56. Where water rights are controlled by the private sector, regulations are needed to ensure good governance of the water source and to require that decisions around resource utilisation are taken in consultation with communities and farmers who rely on it for their livelihoods. For example, when a state-owned sugarcane scheme in Burkina Faso was sold to a private company, management of the public dams used for irrigation by the Karfiguela rice-growing scheme was also handed over to the company. As pressure on the water resource grows – rice farmers want access to more water in order to double-crop but the company is refusing to release the additional water to them – dissatisfaction and tension is mounting and calls are increasingly being made on the government to take back control of the dams to ensure equitable management of the shared resource (Levite 2010).

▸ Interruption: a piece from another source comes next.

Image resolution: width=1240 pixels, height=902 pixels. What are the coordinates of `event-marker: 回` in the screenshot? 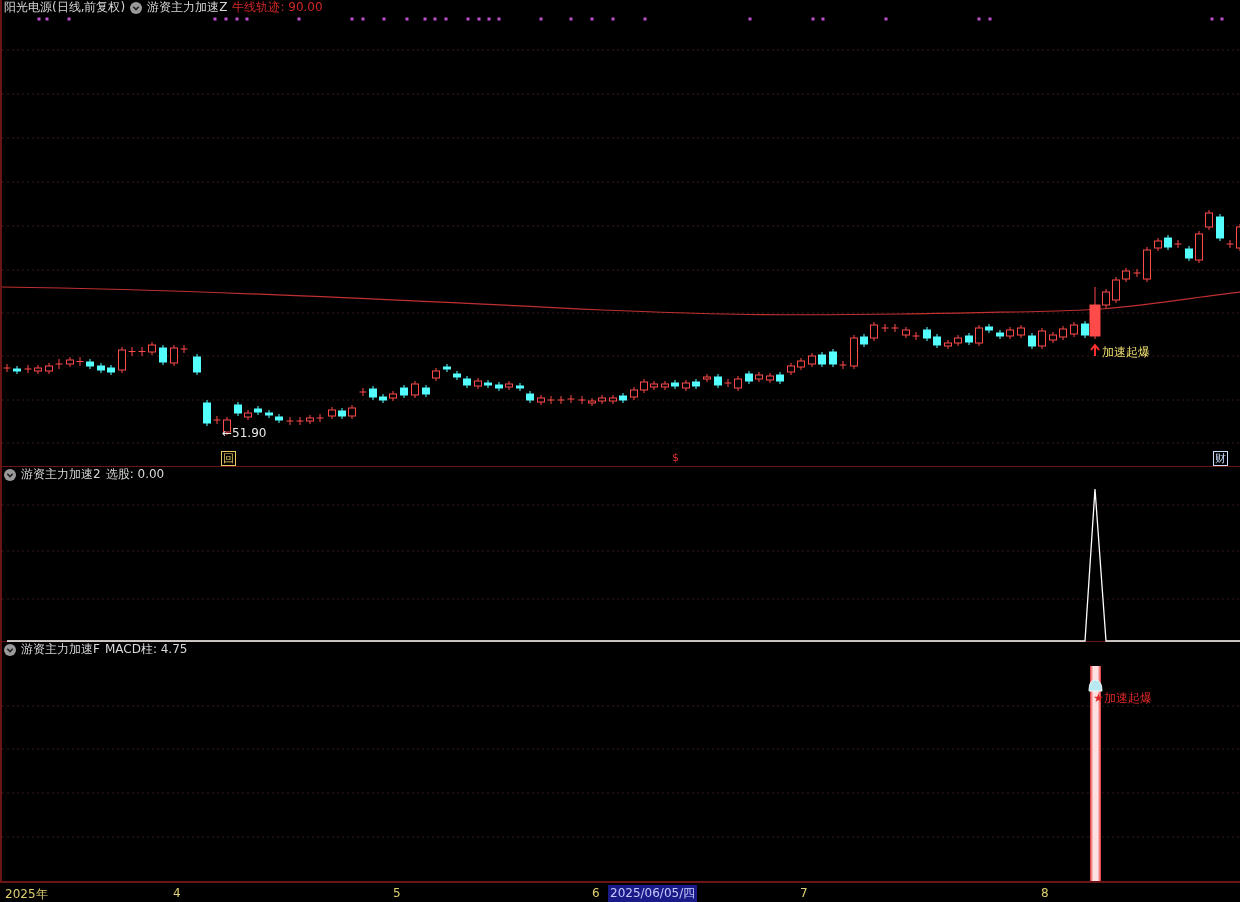 It's located at (228, 458).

57. Concerns are growing that many of the so-called land grabs discussed in the previous section are in fact ‘water grabs’. In a special issue of the Water Alternatives journal, Mehta (2012) point to the interconnectedness of water and land and argue that water is both a target and driver of the global rush to acquire land, even though it is often not explicitly mentioned in the contracts governing large-scale land acquisitions. The journal discusses several examples of ‘water grabbing’ deals in sub-Saharan Africa, most of which resulted in the loss of water rights for indigenous communities including smallholder farmers, often with devastating consequences. For example, a study into recent large-scale land acquisitions for biofuel production in the Ashanti, Brong-Ahafo and Northern regions of Ghana found an almost universal lack of consideration of the implications of large-scale land deals for crop water requirements, the ecological functions of freshwater ecosystems and water rights of local smallholder farmers and other users (Williams et al in Mehta 2012). Because land and water management policies and institutions were not considered jointly in acceding to large-scale land deals, the benefits derived by local people were insufficient to cover the involuntary permanent loss of their water rights and livelihoods and the risks posed to ecosystem services. In negotiating large-scale land deals with foreign investors, governments need to ensure that proposed pricing takes into account any impacts on water availability and access for existing users including farmers; and should put in place measure to safeguard such access.